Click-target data
_ _ _ _ _ _ _
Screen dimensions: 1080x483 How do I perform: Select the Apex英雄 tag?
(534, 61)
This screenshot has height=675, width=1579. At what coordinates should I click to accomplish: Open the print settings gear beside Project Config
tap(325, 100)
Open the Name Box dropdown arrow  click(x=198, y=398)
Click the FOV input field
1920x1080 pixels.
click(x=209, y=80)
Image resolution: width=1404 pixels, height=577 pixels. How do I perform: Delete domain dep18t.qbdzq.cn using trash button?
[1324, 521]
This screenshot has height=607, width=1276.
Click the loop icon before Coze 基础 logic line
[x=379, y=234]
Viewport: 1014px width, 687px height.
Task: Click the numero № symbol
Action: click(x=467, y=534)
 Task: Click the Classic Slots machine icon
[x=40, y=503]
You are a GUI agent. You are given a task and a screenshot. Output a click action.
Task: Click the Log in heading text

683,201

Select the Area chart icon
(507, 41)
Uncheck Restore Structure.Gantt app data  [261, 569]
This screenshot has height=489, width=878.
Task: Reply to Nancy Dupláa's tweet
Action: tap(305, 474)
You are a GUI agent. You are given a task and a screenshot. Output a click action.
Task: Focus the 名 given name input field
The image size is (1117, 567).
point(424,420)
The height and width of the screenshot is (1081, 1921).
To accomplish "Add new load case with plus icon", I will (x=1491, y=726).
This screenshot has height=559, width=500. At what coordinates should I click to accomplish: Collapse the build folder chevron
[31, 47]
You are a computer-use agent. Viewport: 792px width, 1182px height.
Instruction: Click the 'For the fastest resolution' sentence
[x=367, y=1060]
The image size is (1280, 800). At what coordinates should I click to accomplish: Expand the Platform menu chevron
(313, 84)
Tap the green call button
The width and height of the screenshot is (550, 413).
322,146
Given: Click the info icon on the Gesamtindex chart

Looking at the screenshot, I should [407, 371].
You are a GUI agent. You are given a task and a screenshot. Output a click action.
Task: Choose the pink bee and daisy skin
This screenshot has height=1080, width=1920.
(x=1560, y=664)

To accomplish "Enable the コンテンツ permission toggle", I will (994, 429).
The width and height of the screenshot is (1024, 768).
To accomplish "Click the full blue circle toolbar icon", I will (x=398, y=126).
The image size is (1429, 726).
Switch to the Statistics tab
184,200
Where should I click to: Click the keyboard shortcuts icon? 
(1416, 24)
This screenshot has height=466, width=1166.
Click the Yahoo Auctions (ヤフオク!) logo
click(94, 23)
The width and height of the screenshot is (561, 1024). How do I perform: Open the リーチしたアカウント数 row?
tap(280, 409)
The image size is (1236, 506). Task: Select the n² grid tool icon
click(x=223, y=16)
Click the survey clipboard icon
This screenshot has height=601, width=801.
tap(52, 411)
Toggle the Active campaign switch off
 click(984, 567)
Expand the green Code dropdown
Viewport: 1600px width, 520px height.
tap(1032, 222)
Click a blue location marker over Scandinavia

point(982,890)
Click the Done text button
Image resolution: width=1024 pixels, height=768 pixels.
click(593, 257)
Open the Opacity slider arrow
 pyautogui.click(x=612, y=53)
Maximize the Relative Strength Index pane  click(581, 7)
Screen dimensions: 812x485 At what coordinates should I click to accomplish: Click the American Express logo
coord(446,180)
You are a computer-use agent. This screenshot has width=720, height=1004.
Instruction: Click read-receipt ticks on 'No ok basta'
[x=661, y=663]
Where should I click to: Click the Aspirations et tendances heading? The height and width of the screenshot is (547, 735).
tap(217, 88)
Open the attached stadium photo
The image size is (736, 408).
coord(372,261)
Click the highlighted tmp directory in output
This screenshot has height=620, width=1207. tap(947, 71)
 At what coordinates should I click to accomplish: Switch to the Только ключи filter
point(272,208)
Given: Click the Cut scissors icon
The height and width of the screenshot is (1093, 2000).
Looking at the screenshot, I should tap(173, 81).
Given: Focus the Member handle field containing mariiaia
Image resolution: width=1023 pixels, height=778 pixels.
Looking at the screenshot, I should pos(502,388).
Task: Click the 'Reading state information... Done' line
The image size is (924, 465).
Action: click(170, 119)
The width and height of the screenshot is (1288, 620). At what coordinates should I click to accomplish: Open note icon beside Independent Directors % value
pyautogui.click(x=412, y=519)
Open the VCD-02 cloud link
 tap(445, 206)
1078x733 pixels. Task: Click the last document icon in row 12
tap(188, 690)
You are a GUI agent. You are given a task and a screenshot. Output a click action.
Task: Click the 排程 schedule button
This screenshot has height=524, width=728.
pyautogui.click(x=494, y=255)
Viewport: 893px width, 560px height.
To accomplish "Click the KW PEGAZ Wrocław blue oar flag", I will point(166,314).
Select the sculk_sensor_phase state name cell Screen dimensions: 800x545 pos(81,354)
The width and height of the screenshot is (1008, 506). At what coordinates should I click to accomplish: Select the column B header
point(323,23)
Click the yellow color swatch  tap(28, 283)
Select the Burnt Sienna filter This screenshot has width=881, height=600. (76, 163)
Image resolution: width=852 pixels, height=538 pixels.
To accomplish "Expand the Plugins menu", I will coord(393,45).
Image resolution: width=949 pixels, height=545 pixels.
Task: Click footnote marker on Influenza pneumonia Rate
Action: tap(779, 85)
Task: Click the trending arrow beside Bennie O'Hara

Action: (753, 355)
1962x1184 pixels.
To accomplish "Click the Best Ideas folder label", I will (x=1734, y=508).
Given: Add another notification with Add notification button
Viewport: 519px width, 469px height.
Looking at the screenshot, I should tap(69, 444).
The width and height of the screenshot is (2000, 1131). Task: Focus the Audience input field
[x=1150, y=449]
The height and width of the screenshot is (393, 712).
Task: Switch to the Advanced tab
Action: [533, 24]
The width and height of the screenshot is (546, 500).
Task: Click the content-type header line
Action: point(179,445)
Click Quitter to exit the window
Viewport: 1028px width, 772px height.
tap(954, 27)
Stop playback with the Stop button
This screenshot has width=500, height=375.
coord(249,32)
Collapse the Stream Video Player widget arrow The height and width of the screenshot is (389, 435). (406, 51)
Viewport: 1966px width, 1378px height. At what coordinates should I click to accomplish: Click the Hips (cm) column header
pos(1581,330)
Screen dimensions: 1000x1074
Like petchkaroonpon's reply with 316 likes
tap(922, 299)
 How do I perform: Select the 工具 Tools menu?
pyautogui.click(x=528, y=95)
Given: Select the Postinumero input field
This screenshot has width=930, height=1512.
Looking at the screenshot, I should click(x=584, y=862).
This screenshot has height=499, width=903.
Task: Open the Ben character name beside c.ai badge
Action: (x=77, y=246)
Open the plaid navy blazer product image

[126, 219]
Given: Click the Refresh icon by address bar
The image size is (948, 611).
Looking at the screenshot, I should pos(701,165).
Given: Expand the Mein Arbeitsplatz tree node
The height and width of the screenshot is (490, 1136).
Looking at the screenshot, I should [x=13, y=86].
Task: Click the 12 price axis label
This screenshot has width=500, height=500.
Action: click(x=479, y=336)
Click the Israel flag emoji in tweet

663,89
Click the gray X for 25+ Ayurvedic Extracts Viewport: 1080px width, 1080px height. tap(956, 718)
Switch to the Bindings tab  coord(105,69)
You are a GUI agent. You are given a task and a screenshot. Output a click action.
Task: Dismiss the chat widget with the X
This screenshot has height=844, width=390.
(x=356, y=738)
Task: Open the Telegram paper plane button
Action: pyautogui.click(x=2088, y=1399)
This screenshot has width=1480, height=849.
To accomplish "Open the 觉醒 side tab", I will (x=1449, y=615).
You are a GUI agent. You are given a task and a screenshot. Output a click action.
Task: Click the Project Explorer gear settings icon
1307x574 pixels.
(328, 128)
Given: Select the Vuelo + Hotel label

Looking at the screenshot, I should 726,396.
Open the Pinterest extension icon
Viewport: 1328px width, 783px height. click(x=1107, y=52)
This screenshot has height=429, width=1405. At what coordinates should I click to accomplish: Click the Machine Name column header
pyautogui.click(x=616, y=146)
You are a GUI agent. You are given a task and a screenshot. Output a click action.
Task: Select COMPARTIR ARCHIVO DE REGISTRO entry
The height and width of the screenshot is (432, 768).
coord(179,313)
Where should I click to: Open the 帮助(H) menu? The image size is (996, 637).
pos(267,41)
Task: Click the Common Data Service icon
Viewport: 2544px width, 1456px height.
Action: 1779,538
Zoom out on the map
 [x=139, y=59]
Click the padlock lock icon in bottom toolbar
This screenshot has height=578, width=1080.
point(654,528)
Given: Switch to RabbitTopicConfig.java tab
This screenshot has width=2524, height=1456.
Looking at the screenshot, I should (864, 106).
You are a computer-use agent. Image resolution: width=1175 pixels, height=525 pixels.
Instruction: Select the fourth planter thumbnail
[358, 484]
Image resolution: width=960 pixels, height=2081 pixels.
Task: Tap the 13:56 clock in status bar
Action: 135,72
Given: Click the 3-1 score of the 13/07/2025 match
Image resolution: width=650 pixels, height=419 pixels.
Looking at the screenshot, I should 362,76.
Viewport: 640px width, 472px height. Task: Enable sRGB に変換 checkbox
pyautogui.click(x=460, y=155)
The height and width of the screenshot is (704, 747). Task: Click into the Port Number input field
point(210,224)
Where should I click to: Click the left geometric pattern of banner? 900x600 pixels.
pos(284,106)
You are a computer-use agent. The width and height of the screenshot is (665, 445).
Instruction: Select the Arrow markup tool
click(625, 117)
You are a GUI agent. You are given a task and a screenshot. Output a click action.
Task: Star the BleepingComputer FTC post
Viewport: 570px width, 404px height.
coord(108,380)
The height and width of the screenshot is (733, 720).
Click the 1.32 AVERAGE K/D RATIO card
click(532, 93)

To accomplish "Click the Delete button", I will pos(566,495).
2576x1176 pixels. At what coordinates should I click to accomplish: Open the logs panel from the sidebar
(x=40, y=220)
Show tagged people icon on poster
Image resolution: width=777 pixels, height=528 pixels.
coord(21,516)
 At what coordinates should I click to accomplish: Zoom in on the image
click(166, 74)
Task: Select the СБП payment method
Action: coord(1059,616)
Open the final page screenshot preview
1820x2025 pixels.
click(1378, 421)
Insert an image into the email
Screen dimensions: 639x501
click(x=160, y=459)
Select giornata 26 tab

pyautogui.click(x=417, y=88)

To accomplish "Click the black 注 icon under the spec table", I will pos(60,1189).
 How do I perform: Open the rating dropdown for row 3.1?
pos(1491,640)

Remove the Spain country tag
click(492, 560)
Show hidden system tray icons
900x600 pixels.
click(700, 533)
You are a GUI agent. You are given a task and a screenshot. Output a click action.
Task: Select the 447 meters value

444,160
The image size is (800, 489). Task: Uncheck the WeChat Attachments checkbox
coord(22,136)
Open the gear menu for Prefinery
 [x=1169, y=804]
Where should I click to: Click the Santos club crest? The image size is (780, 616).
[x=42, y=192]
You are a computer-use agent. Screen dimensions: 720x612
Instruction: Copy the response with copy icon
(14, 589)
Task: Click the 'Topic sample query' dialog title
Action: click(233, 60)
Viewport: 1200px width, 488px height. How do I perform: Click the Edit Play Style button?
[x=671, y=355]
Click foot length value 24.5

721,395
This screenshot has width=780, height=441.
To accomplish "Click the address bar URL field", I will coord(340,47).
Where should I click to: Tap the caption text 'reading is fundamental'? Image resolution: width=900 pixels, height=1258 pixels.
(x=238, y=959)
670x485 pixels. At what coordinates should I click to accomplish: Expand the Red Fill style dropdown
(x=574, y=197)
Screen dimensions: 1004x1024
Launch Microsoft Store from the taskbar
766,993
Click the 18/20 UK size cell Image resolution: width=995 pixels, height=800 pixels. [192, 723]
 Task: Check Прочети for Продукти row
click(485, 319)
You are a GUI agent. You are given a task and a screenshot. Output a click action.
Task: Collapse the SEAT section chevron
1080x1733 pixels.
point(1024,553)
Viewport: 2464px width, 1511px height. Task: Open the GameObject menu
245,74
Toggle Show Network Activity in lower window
_ _ _ _ _ _ _
Copy the listing word for word, from the line that contains "Click the Done text button" through the line that contains "Click the yellow".

Click the Done text button
Image resolution: width=1024 pixels, height=768 pixels.
click(593, 257)
Open the Opacity slider arrow
 pyautogui.click(x=612, y=53)
Maximize the Relative Strength Index pane  click(581, 7)
Screen dimensions: 812x485 At what coordinates should I click to accomplish: Click the American Express logo
coord(446,180)
You are a computer-use agent. This screenshot has width=720, height=1004.
Instruction: Click read-receipt ticks on 'No ok basta'
[x=661, y=663]
Where should I click to: Click the Aspirations et tendances heading? The height and width of the screenshot is (547, 735).
tap(217, 88)
Open the attached stadium photo
The image size is (736, 408).
coord(372,261)
Click the highlighted tmp directory in output
This screenshot has height=620, width=1207. tap(947, 71)
 At what coordinates should I click to accomplish: Switch to the Только ключи filter
point(272,208)
Given: Click the Cut scissors icon
The height and width of the screenshot is (1093, 2000).
Looking at the screenshot, I should tap(173, 81).
Given: Focus the Member handle field containing mariiaia
Image resolution: width=1023 pixels, height=778 pixels.
Looking at the screenshot, I should pos(502,388).
Task: Click the 'Reading state information... Done' line
The image size is (924, 465).
Action: click(170, 119)
The width and height of the screenshot is (1288, 620). At what coordinates should I click to accomplish: Open note icon beside Independent Directors % value
pyautogui.click(x=412, y=519)
Open the VCD-02 cloud link
 tap(445, 206)
1078x733 pixels. Task: Click the last document icon in row 12
tap(188, 690)
You are a GUI agent. You are given a task and a screenshot. Output a click action.
Task: Click the 排程 schedule button
This screenshot has height=524, width=728.
pyautogui.click(x=494, y=255)
Viewport: 893px width, 560px height.
To accomplish "Click the KW PEGAZ Wrocław blue oar flag", I will point(166,314).
Select the sculk_sensor_phase state name cell Screen dimensions: 800x545 pos(81,354)
The width and height of the screenshot is (1008, 506). At what coordinates should I click to accomplish: Select the column B header
point(323,23)
Click the yellow color swatch  tap(28, 283)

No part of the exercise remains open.